To complete this, a project named Sojourner Truth was launched in the memory of a black Civil War woman and poet. Despite this, the white neighborhoods opposed having blacks moving next to their homes, meaning no tenants were to be built. On January, 20, 1942, Washington DC informed the Housing Commission that the Sojourner Truth project would be for whites and another would be selected for blacks. But when a suitable site for blacks could not be found, Washington housing authorities agreed to allow blacks into the finished homes. This was set on February 28, 1942.[4] In February 27, 1942, 120 whites went on protest vowing they would keep any black homeowners out of their sight in response to the project. By the end of the day, it had grown to more than 1,200, most of them were armed. Things went so badly that two blacks in a car attempted to run over the protesters picket line which led to a clash between white and black groups. Despite the mounting opposition from whites, black families moved into the project at the end of April. To prevent a riot, Detroit Mayor Edward Jeffries ordered the Detroit Police Department and state troops to keep the peace during that move. Over 1,100 city and state police officers and 1,600 Michigan National Guard troops were mobilized and sent to the area around Nevada and Fenelon street to guard six African-American families who moved into the Sojourner Truth Homes. Thanks to the presence of the guard, there were no further racial problems for the blacks who moved into this federal housing project. Eventually, 168 black families moved into these homes.[5] Despite no casualties in the project, the fear was about to explode a year later.[6]

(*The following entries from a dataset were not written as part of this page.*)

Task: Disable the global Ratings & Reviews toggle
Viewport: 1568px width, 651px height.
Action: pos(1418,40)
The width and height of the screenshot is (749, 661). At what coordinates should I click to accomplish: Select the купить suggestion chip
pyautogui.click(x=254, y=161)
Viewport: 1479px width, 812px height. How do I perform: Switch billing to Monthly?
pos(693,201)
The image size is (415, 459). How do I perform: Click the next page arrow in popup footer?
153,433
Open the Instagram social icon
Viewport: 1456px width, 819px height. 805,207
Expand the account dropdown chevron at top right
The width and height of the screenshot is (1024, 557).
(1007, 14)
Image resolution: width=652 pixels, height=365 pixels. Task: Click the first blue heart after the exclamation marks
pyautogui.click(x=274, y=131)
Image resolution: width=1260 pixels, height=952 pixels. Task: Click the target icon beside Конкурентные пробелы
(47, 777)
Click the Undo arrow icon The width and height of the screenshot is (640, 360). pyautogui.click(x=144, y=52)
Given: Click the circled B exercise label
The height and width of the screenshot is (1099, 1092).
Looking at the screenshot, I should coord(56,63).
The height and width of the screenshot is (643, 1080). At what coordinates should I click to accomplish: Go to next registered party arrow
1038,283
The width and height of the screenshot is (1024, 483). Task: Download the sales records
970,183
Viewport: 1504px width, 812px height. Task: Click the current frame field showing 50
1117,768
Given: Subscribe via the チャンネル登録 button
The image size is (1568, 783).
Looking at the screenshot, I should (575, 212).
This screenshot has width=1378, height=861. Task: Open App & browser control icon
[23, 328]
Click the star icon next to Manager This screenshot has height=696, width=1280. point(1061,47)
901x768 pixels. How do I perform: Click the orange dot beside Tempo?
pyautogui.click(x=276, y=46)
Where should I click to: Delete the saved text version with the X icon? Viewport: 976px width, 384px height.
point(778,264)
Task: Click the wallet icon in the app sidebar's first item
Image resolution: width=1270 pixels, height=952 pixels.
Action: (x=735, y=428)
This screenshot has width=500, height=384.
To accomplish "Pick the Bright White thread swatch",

In early June 1943, three weeks before the riot, Packard Motor Car Company promoted three blacks to work next to whites in the assembly lines. This promotion caused 25,000 whites to walk off the job, effectively slowing down the critical war production. It was clear that whites didn't mind that blacks worked in the same plant but refused to work side-by-side with them. During the protest, a voice with a Southern accent shouted in the loudspeaker, I'd rather see Hitler and Hirohito win than work next to a nigger.